Sampling and Synthesis

Introduction

The move from analogue to digital is a move from the continuous to the discrete.
When we think of sound as we experience it in the day-to-day, and, now, the waveforms we associate with that sound, we think of something continuous (which can be decomposed into a bunch of sine waves a la Fourier).
To digitize such an analog signal, we sample the signal many times per second, and then use a binary number to represent the height of the signal at each sample time.

Binary Numbers

To express numbers in Base-2, we only need two digits: 0 and 1
Each “place” represents a power of two rather than a power of 10
- Example: $1011 1_{2}$ (We’ll put a subscript of 2 to denote base-2)

$2^{4}$	$2^{3}$	$2^{2}$	$2^{1}$	$2^{0}$
1	0	1	1	1

$1011 1_{2} = 16 + 0 + 4 + 2 + 1 = 23$

Practice

Convert each of the following binary numbers to base-10

$100001$
$111$
$10010$
$10110.11$

Convert each of the following numbers to binary

$13$
$46$
$135$

Hexadecimal

The hexadecimal system is Base-16
- 0-9 plus A B C D E F where A = 10, B = 11, C = 12, D = 13, E = 14, and F = 15.
- You can also use lower case a b c d e f. Hex numbers are usually prefixed or suffixed to distinguish them from decimal numbers.
- A common convention is to prefix hex numbers with a dollar sign $. Another common convention is to prefix hex numbers with zero x like 0xFAD.
Used for colors, especially in Web design: #RRGGBB
- Each color (red, green, blue) gets two Hex digits

Practice

Convert $1 A 8_{16}$ to Base-10
- $1 \cdot 1 6^{2} + 10 \cdot 1 6^{1} + 8 = 424$
Convert #17cfc8 to RGB values in Base-10
Convert $1011010 1_{2}$ to Hex

Sampling

Sample Rate

The sample rate is the number of samples of the analogue sound wave taken per second.

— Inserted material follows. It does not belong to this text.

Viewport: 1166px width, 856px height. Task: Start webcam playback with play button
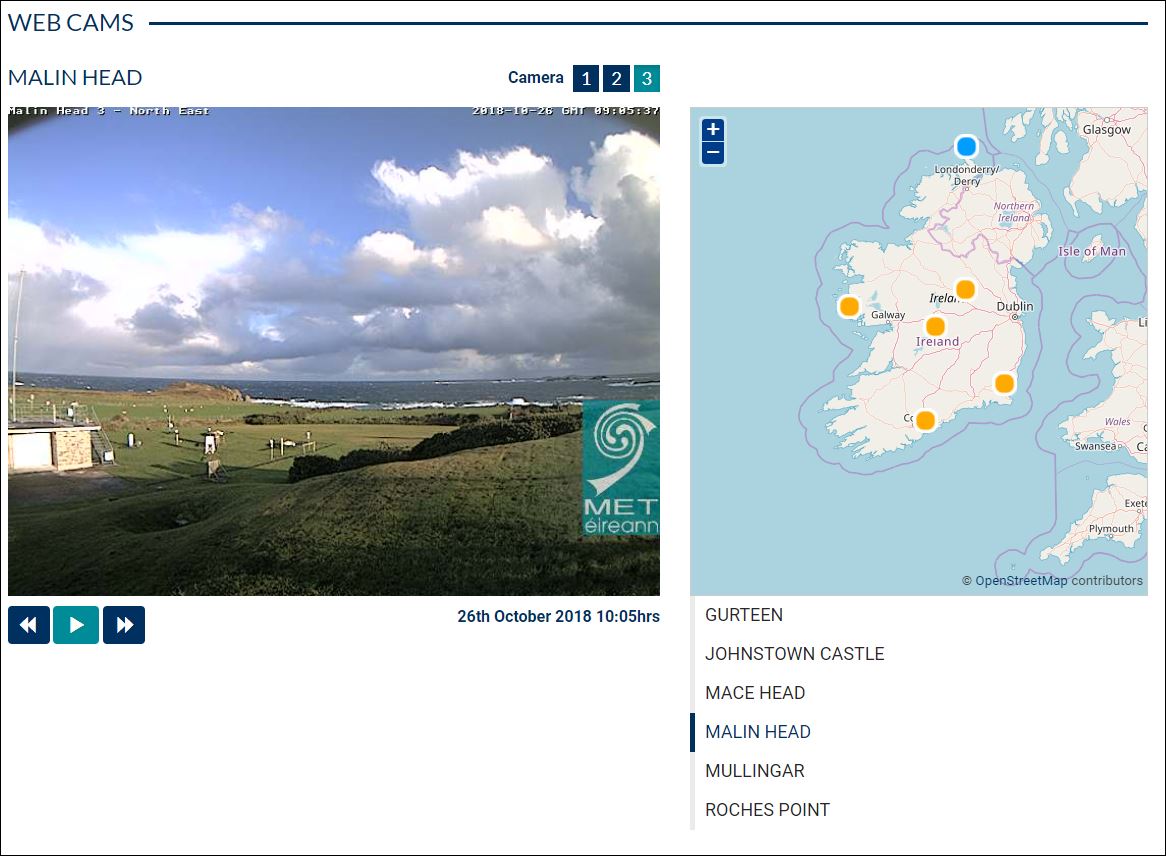click(76, 625)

This frequency is measured in Hertz (Hz).

The sample interval is the time period between each sample. It is therefore the reciprocal of the sample rate – as the sample interval decreases, the sample rate increases.
For an audio compact disk (CD) the sampling rate is 44.1KHz or 44100 samples per second so the sample interval would be the reciprocal of this so about 0.024 Milliseconds. At this sample rate, 1 minute of audio would use 10Mb of memory (using 16 bit rate sampling).

Notice that, to eliminate the gaps, we “hold” each sample. The result is a “staircase curve.”

Nyquists’s Theorem

It turns out, there is a limit to what frequencies can be sampled with a given sample rate. More specifically, the maximum frequency that can be sampled with sample rate $N$ is $N /2$ (the Nyquist frequency).
- So this means that with a sample rate of 44,100 Hz, we can only sample frequencies up to 22,050 Hz. Conveniently, this is greater than the maximum frequency that we’re able to perceive.
This fact is pretty easy to demonstrate with some trigonometry. Consider the sinusoid $f (t) = A cos (2 π ν t)$ Suppose we have sample rate $N = 1/Δ t$ . Then the height of the function at the $M$ -th sample point is given by
- $f (t) = A cos (2 π ν M / N)$

Let’s plug in a frequency greater than $N /2$ and make the amplitude 1
Set $ν = N /2 + α$ and $A = 1$
$f (t) = cos (2 π (N /2 + α) M / N)$
$cos (2 π (N /2 + α) M / N) = cos (π M + \frac{2 M α π}{N})$
Apply trig ID: $cos (A + B) = cos (A) cos (B) - sin (A) sin (B)$
$cos (π M + \frac{2 M α π}{N}) = cos (π M) cos (\frac{2 M α π}{N}) - sin (π M) sin (\frac{2 M α π}{N})$
- $sin (π M) = 0$ and $cos (π M) = (- 1)^{M}$
$f (t) = (- 1)^{M} cos (\frac{2 M α π}{N})$
Since $cos (A - B) = cos (A) cos (B) + sin (A) sin (B)$ , if we did the same calculation for $f (t) = cos (2 π (N /2 - α) M / N)$ we would get the same answer.

Bit Rate

The bit rate describes the number of memory bits that are used to store each sound sample.
- How many sound levels can we record with 1 bit? 2 bits? 3 bits?
As the bit rate becomes higher, the number of different levels it is possible to record becomes greater and the closer the value stored in binary will be to the actual value that was sampled so the quality of the recording improves.
An audio compact disk (CD) uses 16 bit rate sampling…
- which in theory gives 65,536 different levels of sound

Dithering

Dithering is the process of adding noise to a signal before reducing the resolution of the sample in order to reduce the loss of information.
When we truncate word length, that is, the number of digits in the binary number used to capture the sampled values, we end up with loss of information and distortion.
- This is a technique used in both sound and image digitization. Let’s look at a visual example first.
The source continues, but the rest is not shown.